TASK DIRECTIONS:
Transcribe the data below in full, exactly.

DATA SHOWN:
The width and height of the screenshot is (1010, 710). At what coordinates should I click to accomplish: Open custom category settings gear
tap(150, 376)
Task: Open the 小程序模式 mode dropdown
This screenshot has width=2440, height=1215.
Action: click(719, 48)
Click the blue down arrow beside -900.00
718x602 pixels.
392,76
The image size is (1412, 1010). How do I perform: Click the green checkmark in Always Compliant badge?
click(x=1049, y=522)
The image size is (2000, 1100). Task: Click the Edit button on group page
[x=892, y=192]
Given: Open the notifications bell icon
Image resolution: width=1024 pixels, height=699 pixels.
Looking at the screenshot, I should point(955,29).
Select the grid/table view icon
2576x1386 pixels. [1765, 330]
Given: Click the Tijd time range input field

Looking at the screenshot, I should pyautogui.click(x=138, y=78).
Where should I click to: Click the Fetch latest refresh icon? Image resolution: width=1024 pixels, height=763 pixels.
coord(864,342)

COMPLETED TASK:
The width and height of the screenshot is (1010, 710). At what coordinates should I click to accomplish: Open custom category settings gear
tap(150, 376)
Task: Open the 小程序模式 mode dropdown
This screenshot has width=2440, height=1215.
Action: click(719, 48)
Click the blue down arrow beside -900.00
718x602 pixels.
392,76
The image size is (1412, 1010). How do I perform: Click the green checkmark in Always Compliant badge?
click(x=1049, y=522)
The image size is (2000, 1100). Task: Click the Edit button on group page
[x=892, y=192]
Given: Open the notifications bell icon
Image resolution: width=1024 pixels, height=699 pixels.
Looking at the screenshot, I should point(955,29).
Select the grid/table view icon
2576x1386 pixels. [1765, 330]
Given: Click the Tijd time range input field

Looking at the screenshot, I should pyautogui.click(x=138, y=78).
Where should I click to: Click the Fetch latest refresh icon? Image resolution: width=1024 pixels, height=763 pixels.
coord(864,342)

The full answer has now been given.